**Document text:**
--- START ---
What to Make of the Credit Cycle. Part 14.1. (Long Div Recaps; Long Blackstone; Short Refinitiv)
On Sunday in “What to Make of the Credit Cycle. Part 14. (Long Blackstone; Short Refinitiv),” we provided our colorful take on the fervent (and 2x over-subscribed) demand for the $13.5 billion Thomson Reuters’ Refinitiv loan and bond issuance. Our take was framed from the perspective of the high yield trader and was meant to provide some insight into the machinations that occur behind the scenes at a high yield fund. But what does this deal mean for private equity firms and leveraged buyouts?
Spoiler alert: all good things.
Reuters wrote:
The rousing results are likely to boost secondary pricing and will intensify pressure on primary pricing and other terms and conditions, after investors won a reprieve in the summer from aggressive transactions amid a surge in supply.
The SMi100, an index that tracks the 100 most widely held loans, stands at 98.73, the highest point since February. About 42% of US loans are now trading above par, according to LPC data. Average US high-yield bonds, meanwhile, have rallied sharply over the past couple of weeks to Treasuries plus 325bp, or just 3bp off post-crisis lows, according to ICE BAML data. (emphasis added)
Private equity firms likely smell blood in the water. More from Reuters:
The successes could also herald a more aggressive underwriting era as private equity firms squeeze arranging banks harder, which could open the door to another round of opportunistic repricings, refinancings and dividend recapitalizations that allow sponsors to take advantage of weak documentation.
“The next stuff behind the scenes is going to be punchy,” the global debt head said.
Ah, dividend recapitalizations. We miss those.
Reuters continued:
While the results are undeniably good for private equity firms, they may not be good for investors who are increasingly nervous about aggressive deals as an economic downturn draws closer at the end of an unusually long economic cycle.
With Refinitiv, Akzo and Envision, technical factors – primarily huge demand and a small visible pipeline of deals – overwhelmed any specific credit concerns and fears about aggressive documentation that allow sponsors to extract dividends quickly or make transformative asset sales and acquisitions without investors’ consent.
--- END ---
**Material provided:**
--- START ---
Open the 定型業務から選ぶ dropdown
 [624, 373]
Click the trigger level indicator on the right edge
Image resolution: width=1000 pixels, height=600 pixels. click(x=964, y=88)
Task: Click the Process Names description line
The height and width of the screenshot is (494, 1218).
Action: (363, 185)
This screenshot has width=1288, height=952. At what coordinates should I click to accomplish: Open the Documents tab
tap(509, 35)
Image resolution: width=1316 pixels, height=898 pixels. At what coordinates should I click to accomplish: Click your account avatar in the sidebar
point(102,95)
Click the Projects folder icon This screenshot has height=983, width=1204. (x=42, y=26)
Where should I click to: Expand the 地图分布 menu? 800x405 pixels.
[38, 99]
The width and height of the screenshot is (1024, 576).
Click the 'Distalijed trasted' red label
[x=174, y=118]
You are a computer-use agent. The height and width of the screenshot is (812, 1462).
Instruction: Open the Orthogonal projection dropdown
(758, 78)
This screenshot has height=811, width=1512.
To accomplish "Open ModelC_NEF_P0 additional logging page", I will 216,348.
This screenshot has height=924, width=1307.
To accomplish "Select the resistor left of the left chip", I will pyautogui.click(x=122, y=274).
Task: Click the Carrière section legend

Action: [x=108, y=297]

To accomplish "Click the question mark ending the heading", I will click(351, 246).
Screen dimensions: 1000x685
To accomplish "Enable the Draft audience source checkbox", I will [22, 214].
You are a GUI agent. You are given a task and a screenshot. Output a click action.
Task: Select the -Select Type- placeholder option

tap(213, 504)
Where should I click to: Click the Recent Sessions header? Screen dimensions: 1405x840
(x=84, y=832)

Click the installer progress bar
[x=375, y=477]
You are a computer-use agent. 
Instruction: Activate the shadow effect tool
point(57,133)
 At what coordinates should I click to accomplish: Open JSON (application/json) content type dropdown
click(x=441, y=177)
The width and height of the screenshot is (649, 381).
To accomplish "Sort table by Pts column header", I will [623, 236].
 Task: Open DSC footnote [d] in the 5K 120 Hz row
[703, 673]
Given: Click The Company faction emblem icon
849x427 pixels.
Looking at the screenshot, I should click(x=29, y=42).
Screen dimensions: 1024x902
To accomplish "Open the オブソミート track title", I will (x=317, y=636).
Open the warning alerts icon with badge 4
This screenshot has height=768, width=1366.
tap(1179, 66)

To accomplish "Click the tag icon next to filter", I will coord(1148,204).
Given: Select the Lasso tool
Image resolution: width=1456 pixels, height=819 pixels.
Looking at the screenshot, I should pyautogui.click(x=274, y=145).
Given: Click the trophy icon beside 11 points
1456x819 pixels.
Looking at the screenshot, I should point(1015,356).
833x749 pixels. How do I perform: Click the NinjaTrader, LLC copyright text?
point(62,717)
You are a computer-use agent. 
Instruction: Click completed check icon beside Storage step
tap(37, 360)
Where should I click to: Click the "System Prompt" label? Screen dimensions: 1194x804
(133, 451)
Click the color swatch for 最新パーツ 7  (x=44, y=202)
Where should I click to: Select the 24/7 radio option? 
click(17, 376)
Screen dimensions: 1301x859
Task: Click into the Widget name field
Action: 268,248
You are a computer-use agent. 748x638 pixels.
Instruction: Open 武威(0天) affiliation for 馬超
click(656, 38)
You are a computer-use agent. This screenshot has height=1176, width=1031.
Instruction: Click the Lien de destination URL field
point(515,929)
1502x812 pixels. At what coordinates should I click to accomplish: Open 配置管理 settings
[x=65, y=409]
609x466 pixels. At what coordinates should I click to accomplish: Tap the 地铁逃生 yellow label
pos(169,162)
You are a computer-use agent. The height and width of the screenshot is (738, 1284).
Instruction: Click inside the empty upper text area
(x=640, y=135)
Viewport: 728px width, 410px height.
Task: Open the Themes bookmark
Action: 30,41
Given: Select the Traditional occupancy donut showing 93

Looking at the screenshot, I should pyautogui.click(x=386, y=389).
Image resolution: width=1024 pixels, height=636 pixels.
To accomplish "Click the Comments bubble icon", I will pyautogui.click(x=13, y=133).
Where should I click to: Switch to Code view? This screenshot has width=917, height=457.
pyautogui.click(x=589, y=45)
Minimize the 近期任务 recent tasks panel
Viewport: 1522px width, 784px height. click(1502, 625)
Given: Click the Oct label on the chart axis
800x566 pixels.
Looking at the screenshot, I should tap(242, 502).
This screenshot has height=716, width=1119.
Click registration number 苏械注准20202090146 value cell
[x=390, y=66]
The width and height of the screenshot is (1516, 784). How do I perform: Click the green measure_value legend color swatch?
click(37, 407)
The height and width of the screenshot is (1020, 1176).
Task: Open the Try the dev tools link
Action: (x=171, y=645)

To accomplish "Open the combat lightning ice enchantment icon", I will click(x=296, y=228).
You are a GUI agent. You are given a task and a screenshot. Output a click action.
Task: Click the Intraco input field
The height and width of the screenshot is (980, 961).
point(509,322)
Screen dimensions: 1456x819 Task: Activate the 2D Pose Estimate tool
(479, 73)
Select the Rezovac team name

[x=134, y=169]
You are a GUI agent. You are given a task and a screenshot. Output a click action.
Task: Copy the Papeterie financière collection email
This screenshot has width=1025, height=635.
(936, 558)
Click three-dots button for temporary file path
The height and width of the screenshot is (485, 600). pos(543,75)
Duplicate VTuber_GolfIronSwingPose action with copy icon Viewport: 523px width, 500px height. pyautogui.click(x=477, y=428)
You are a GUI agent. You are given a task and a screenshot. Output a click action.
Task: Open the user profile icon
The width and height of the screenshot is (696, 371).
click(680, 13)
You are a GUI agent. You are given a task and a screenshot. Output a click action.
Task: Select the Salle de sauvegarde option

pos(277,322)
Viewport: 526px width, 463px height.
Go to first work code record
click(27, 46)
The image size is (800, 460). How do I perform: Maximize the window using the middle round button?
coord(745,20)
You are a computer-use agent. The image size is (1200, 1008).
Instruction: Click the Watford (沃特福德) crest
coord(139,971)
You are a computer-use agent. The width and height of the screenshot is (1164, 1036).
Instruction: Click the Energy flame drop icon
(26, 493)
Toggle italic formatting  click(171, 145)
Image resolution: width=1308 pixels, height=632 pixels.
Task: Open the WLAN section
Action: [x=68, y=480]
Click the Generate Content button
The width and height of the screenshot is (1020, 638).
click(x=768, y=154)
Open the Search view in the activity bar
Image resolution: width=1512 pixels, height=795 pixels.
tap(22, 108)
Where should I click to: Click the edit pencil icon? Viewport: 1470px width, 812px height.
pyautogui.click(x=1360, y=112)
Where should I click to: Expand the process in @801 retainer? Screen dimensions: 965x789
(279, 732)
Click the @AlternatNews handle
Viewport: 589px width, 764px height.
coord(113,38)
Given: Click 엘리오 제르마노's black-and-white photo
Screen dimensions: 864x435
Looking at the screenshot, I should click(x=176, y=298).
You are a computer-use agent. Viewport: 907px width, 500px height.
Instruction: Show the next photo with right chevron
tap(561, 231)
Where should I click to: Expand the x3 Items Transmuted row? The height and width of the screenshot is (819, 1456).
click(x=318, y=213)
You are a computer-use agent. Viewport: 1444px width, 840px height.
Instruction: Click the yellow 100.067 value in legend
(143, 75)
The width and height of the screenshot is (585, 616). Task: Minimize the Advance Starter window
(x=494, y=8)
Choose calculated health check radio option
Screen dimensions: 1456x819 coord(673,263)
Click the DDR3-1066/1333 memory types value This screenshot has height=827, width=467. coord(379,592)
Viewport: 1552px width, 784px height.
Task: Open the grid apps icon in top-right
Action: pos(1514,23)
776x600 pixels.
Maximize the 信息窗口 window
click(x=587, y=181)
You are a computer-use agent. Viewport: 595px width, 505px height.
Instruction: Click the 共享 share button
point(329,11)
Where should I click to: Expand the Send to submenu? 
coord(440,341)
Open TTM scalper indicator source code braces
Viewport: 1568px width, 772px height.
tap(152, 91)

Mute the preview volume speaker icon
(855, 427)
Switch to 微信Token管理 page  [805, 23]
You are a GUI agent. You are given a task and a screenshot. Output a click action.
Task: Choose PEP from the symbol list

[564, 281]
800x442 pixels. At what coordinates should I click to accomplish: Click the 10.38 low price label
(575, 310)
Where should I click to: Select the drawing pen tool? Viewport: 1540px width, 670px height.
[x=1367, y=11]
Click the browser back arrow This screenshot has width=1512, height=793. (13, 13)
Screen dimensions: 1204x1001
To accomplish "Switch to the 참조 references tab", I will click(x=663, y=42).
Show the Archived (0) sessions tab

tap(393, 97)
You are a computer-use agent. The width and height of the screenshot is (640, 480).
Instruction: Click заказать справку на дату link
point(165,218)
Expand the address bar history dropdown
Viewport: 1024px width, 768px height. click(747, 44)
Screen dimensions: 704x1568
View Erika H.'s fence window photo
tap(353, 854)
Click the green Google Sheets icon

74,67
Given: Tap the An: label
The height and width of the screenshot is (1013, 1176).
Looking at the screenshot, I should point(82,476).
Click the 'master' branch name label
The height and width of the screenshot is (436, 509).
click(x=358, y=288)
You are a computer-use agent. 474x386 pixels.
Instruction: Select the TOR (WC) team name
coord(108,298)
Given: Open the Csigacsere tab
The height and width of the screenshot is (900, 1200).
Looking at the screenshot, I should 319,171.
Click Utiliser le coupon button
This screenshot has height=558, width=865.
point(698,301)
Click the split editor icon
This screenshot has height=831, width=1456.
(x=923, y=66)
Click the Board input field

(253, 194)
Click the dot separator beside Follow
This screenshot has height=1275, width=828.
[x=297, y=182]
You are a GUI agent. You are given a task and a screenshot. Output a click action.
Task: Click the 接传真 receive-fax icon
--- END ---
**Description of the task:** According to the credit cycle post, what share of US loans is now trading above par? The items have nothing to do with the credit cycle post.

**Result:** About 42%